Was surprised that people were so motivated by the talk.Couldn't lie to myself.Was kind of guilty.


I thought i had everything i could ever need.I thought i was at the bottom line of sastifaction.Where i could be contented with even the smallest things.
I was wrong.


When i looked at others, it was when i realised i had nothing.

I know comparing myself with others isn't right but i couldn't resist it.Although being satisfied
is determined by oneself but human nature is just like that. Compare , compare and compare.
We judge our lives by comparing to others. Even the teachers do it. "Donate generously to needy people who are less fortunate compared to you." One can't deny that fact at all.

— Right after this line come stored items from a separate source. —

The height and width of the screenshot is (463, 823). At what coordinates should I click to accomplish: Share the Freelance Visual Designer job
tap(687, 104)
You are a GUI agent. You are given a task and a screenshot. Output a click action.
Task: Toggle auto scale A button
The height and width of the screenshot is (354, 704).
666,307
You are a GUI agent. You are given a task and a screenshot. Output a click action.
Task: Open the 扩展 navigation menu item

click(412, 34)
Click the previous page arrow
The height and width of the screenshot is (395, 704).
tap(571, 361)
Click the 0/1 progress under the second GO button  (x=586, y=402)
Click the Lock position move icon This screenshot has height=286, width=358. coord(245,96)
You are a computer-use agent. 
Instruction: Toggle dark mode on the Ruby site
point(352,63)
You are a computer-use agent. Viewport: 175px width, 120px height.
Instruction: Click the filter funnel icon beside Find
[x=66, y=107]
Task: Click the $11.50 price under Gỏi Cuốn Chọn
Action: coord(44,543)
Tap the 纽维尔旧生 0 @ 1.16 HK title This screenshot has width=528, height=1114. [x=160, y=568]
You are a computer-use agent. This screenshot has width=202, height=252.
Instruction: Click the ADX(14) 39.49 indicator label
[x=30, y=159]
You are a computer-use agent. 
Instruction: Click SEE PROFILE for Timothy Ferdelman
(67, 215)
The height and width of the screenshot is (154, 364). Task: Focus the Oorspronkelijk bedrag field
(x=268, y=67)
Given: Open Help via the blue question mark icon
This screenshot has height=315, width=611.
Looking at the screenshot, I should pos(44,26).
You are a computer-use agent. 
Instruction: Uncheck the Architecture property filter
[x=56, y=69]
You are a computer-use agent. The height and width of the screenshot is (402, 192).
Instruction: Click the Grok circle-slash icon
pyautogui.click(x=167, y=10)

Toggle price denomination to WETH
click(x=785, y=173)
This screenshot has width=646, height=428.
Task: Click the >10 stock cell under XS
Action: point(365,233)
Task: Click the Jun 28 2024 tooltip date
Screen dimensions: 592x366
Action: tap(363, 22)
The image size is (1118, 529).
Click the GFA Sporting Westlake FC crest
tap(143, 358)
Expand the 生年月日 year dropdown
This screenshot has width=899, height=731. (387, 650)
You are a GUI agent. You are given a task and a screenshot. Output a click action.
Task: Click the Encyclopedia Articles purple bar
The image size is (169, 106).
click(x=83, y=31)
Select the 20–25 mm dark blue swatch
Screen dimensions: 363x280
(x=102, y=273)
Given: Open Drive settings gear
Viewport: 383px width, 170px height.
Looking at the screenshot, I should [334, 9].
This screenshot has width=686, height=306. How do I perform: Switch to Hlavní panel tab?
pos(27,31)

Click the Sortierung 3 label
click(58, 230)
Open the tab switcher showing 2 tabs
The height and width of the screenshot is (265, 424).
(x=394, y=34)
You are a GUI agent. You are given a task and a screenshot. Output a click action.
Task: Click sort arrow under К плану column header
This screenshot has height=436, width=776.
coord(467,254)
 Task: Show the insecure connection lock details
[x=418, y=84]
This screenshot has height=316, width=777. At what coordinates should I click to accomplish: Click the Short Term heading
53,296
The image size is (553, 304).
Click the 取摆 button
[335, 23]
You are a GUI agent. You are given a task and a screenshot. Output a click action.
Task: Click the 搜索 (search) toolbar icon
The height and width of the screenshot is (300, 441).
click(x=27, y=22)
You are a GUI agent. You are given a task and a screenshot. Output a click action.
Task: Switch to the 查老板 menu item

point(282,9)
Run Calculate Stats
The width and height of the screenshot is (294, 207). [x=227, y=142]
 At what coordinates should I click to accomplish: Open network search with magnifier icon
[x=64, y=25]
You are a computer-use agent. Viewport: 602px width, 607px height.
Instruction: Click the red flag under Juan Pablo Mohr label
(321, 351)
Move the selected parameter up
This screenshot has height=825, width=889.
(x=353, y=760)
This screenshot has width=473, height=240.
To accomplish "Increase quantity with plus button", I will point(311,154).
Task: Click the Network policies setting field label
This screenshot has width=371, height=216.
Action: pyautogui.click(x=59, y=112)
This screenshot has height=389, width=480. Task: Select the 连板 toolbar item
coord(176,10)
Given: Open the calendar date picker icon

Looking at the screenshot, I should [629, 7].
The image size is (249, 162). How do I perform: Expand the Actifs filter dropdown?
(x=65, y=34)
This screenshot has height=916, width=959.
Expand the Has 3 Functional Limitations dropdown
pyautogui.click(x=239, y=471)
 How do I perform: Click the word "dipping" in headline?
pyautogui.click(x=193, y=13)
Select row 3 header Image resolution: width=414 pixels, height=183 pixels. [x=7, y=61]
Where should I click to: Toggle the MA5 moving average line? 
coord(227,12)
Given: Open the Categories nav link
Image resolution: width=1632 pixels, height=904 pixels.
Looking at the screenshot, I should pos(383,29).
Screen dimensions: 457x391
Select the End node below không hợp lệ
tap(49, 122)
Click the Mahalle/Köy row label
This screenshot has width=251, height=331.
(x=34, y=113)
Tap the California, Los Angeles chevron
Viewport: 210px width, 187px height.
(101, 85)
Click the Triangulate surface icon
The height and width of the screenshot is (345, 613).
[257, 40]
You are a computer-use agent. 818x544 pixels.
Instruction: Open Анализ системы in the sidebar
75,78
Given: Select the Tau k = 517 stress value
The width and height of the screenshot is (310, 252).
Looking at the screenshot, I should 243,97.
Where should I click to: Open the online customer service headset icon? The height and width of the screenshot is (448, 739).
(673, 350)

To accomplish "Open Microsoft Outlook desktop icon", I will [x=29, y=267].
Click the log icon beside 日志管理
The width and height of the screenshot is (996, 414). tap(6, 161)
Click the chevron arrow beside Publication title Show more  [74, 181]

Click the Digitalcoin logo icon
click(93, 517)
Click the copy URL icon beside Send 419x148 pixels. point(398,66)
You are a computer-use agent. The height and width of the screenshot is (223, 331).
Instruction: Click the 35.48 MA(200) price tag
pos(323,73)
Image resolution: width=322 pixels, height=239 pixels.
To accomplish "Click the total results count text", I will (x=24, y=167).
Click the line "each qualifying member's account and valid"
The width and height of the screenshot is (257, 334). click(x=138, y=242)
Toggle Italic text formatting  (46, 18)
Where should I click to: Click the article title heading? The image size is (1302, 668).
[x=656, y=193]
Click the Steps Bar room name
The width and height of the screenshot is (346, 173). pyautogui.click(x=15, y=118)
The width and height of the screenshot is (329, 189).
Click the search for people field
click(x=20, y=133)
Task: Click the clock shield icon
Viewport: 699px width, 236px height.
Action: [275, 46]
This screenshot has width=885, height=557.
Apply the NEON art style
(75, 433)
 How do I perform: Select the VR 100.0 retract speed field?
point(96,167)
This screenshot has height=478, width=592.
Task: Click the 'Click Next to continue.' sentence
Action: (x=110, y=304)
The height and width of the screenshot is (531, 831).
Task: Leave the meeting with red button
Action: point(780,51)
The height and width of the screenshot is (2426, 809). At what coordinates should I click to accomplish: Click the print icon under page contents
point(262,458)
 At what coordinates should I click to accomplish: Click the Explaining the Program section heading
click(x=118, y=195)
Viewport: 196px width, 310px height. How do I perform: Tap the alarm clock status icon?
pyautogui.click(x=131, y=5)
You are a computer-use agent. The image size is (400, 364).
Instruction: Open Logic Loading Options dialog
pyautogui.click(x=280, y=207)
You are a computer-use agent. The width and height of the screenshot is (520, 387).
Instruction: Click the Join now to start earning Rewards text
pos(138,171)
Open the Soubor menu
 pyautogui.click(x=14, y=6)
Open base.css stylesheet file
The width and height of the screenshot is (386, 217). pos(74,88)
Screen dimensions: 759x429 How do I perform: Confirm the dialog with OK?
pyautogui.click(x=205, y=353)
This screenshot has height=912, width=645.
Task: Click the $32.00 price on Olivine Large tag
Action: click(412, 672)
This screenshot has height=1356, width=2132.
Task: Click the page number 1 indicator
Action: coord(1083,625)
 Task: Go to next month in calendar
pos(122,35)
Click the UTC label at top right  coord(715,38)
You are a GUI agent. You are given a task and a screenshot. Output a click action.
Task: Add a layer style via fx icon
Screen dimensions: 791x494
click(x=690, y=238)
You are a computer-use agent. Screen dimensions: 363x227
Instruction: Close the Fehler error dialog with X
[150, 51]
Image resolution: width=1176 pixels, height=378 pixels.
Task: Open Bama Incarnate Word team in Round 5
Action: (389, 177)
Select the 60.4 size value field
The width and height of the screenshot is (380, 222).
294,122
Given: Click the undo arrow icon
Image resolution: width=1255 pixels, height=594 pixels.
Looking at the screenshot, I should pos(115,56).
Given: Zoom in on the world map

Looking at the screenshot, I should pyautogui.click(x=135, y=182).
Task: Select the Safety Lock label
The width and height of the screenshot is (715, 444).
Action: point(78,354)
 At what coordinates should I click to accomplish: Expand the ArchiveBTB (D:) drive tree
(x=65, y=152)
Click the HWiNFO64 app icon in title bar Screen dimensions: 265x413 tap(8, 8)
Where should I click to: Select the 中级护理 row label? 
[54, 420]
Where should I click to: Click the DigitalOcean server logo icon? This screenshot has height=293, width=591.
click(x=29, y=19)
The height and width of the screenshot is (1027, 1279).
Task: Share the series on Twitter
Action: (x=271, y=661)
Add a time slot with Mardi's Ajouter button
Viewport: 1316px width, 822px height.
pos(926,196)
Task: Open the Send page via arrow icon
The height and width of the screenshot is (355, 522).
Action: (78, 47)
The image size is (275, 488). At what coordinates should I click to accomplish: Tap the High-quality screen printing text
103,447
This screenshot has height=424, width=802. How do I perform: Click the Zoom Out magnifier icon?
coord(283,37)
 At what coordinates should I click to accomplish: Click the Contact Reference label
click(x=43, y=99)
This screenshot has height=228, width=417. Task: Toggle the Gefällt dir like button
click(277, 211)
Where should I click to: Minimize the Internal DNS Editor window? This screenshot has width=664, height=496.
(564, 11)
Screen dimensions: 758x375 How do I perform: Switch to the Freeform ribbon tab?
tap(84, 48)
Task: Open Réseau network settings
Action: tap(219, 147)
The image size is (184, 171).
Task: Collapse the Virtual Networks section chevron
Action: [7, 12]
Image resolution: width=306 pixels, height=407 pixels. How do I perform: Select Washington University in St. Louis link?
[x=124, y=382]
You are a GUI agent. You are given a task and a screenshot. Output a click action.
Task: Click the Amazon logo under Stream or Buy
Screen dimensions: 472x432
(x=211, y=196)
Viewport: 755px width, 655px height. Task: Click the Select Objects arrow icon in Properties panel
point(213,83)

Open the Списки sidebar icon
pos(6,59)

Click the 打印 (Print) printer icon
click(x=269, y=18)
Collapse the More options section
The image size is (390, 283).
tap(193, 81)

When i needed care, attention. There was no one to turn to. Drowned myself in things that were entertainment , food luxury etc. Happiness lasted, until it was over.
Then we find ourselves stuck in this illusion. Hence wanting to find more entertainment. This is how my life works. Bored? Find entertainment. Finish? Go home sleep. Wake up tommorrow.

And the cycle repeats everyday.Sure it might not apply to everyone who are contented. The truth hurts so much, i can't outrun it. But i can't face it, i wished it was all a lie. Whatever that was there, was temporary, nothing was permanent , guess i'll find that "ever lasting" thing that i need.

Definitely not drugs, not gaming. Maybe it was love? i'll never know. Till i find out , by trying.
If finding love doesn't work? Guess i'm just hopeless already.